Personal information
- Full name: Graeme Reichman
- Born: 4 November 1951
- Died: 11 November 2001 (aged 50) Warrnambool
- Original team: Mortlake
- Height: 183 cm (6 ft 0 in)
- Weight: 80 kg (176 lb)

Playing career^{1}
- Years: Club / Games (Goals)
- 1973: Collingwood / 11 (4)
- ^{1} Playing statistics correct to the end of 1973.

= Graeme Reichman =

Australian rules footballer

Graeme Reichman (4 November 1951 – 11 November 2001) was an Australian rules footballer who played with Collingwood in the Victorian Football League (VFL).

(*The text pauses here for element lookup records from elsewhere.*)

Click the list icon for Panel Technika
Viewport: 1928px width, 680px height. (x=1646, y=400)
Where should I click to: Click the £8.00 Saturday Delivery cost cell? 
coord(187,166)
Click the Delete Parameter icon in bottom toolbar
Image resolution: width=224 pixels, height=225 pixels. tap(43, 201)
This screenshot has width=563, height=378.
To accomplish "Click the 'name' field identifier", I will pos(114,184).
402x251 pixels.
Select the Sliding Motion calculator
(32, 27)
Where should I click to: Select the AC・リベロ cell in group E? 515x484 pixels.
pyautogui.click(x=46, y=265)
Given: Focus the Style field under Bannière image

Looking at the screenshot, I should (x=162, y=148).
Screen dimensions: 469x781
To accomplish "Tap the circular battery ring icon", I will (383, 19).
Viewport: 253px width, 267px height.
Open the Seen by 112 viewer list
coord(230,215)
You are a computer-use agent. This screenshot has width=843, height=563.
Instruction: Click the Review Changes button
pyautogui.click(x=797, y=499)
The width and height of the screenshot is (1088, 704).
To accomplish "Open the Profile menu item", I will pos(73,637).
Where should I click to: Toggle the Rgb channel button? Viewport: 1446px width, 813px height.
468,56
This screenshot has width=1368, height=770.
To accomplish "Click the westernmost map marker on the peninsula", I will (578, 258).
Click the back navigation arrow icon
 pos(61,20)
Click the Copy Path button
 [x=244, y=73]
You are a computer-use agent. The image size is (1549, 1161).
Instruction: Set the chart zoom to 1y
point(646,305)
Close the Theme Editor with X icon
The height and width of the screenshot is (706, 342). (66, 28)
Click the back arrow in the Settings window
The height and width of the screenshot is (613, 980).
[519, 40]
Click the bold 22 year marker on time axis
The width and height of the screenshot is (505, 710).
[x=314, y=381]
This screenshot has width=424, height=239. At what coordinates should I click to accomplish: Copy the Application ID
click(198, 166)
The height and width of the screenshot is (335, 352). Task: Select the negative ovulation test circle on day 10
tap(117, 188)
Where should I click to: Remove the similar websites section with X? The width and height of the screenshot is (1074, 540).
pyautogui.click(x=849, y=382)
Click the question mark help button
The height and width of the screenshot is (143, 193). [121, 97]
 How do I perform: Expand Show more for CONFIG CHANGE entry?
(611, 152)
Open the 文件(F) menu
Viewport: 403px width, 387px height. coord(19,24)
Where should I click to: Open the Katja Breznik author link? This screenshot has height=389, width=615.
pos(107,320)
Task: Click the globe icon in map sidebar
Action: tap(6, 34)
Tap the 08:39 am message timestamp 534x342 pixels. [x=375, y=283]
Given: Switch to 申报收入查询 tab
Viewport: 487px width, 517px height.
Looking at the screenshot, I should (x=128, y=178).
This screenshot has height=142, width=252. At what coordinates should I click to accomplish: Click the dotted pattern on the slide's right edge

After winning a Maskell Medal with Mortlake as the 'best and fairest' player in the 1971 Hampden Football League season, Reichman was signed up by Collingwood and played VFL reserves in 1972.

==VFL career==

He made his senior debut in the 1973 season and appeared in the first ten games of the year, as a 21-year-old. Only once did he finish in a losing side and Collingwood went on to claim the minor premiership, however Reichman missed the latter half of the season through injury and returned to Mortlake.

==Country football==
Reichman won another Maskell Medal in 1976 and in the early 1980s played with the Hamilton Imperials in the Western Border Football League. He was a member of Hamilton's 1980 premiership team and won the league's 'best and fairest' award in 1982.

Reichman was still playing football while he was into his late forties. He was a football nomad that played for various clubs within the Western district of Victoria.

==Death==
In 2001, a week after his 50th birthday, he committed suicide at his home in West Warrnambool. The body of his 25 year old wife was found in the house, and firearms were retrieved by police.

Graeme's young wife was the victim of years of abuse by the hand of the ex-Collingwood winger.

He killed her before turning the gun on himself.